How to complete this task >>
Among the lines below, count those that include "Location", and state the count alone.

Stored data entries >>
══════

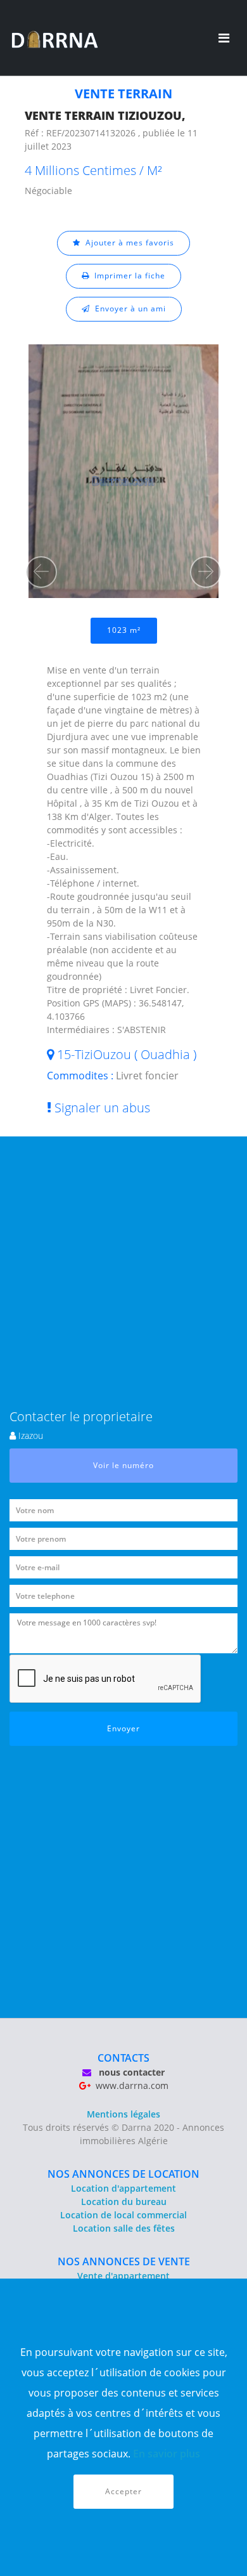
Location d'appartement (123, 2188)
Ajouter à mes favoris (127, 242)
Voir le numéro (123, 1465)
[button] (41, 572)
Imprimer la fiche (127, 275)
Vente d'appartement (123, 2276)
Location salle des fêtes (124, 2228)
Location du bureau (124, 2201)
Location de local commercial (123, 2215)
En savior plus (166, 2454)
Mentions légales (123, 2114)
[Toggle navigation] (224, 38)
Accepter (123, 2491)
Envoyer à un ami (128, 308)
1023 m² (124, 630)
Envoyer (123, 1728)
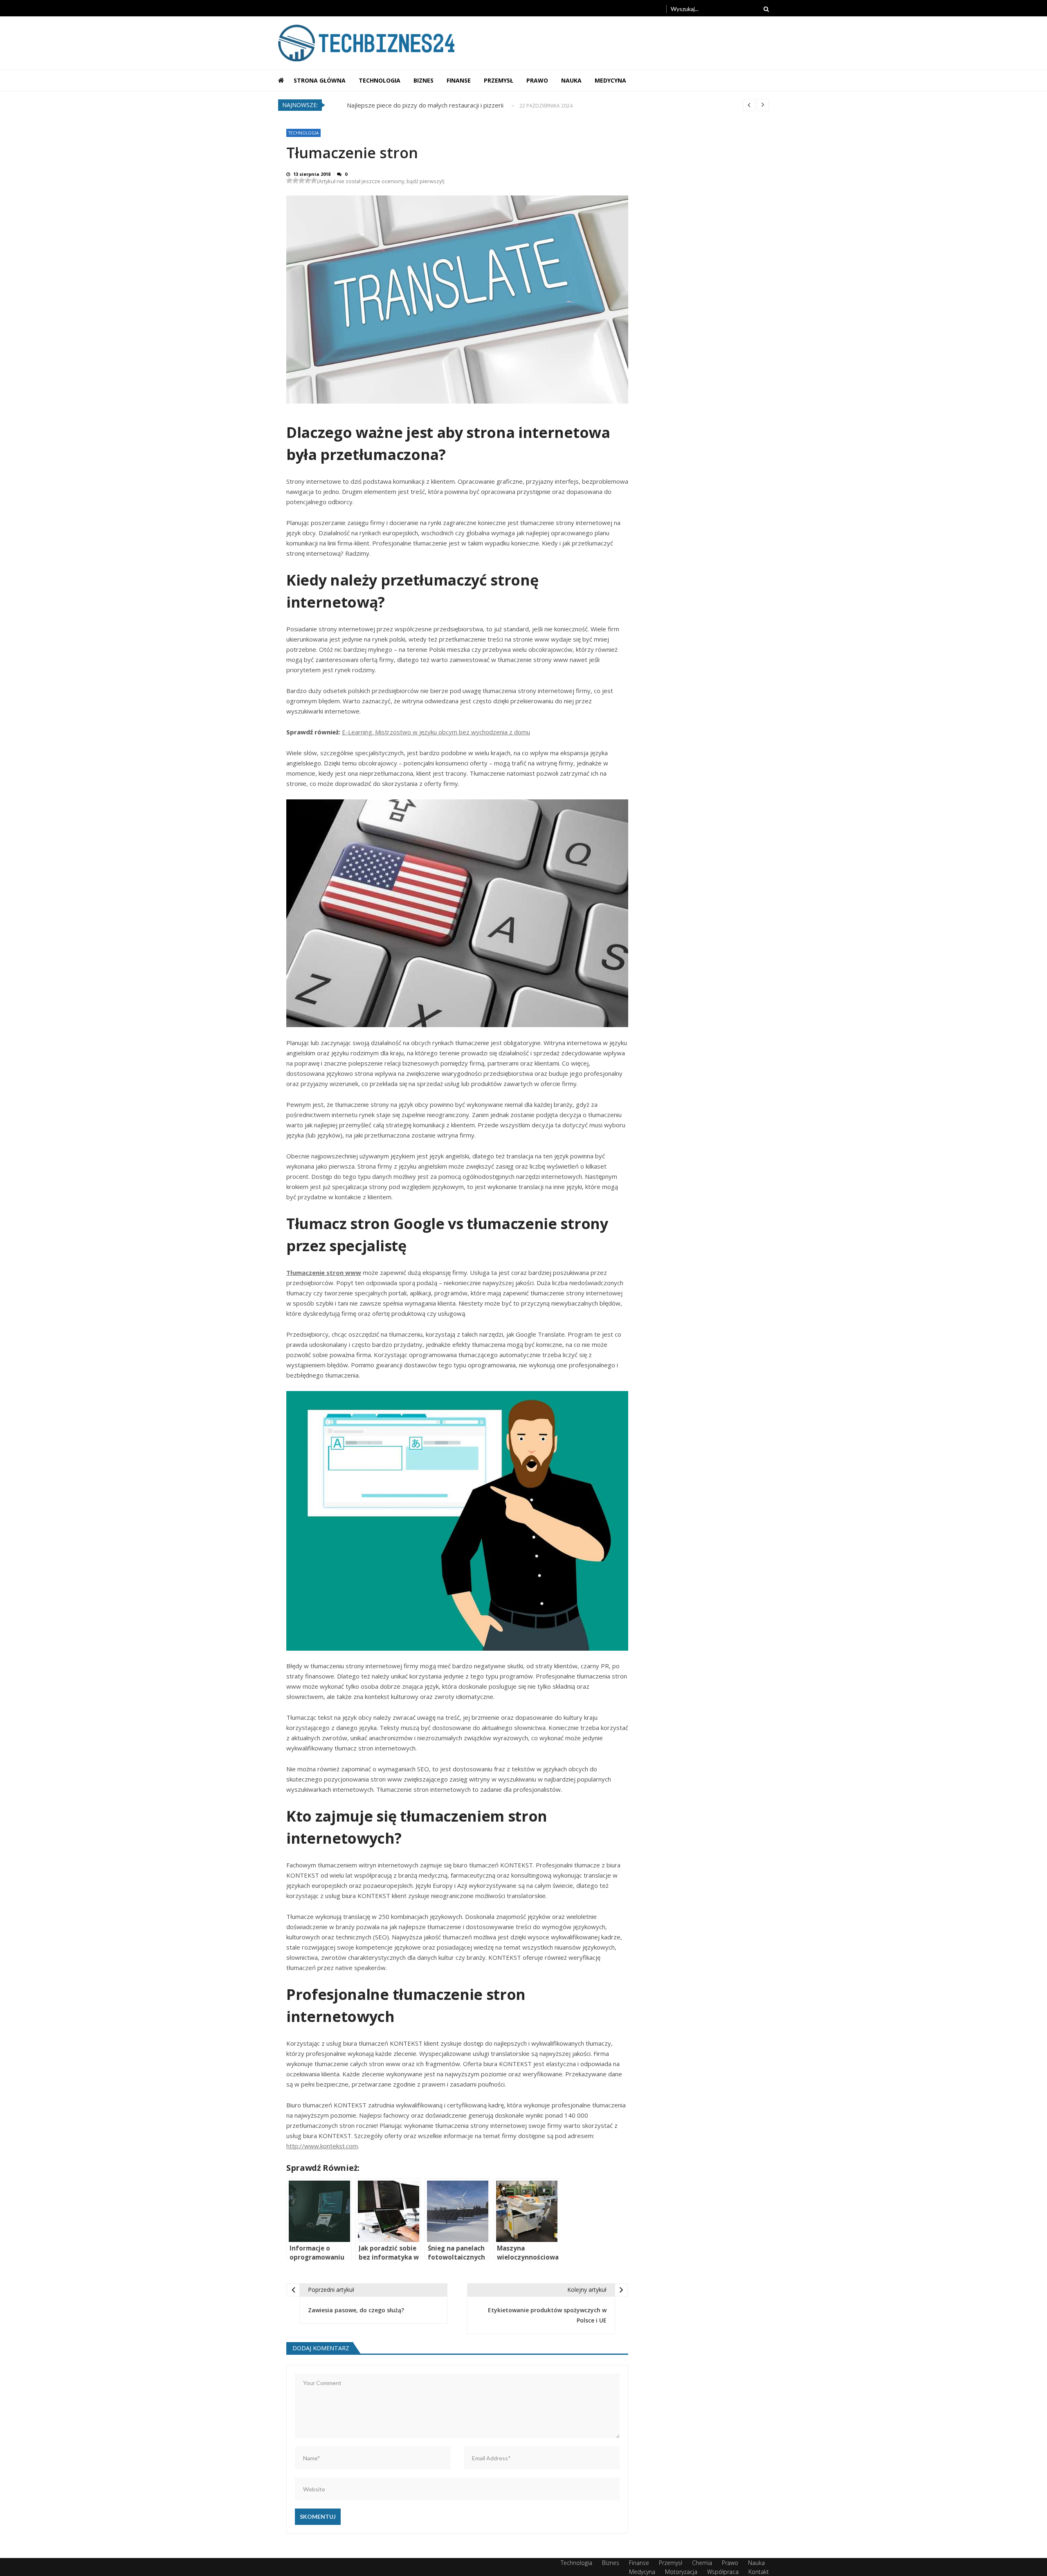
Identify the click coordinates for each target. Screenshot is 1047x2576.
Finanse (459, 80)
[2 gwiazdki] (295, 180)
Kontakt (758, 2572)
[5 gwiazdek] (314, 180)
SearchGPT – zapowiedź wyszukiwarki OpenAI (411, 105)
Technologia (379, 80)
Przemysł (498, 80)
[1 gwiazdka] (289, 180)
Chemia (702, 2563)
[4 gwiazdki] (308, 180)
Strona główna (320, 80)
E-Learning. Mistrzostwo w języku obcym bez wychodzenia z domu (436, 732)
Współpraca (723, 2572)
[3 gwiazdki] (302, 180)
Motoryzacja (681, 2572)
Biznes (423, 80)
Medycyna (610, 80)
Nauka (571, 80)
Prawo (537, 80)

══════

Response to this exercise >>
4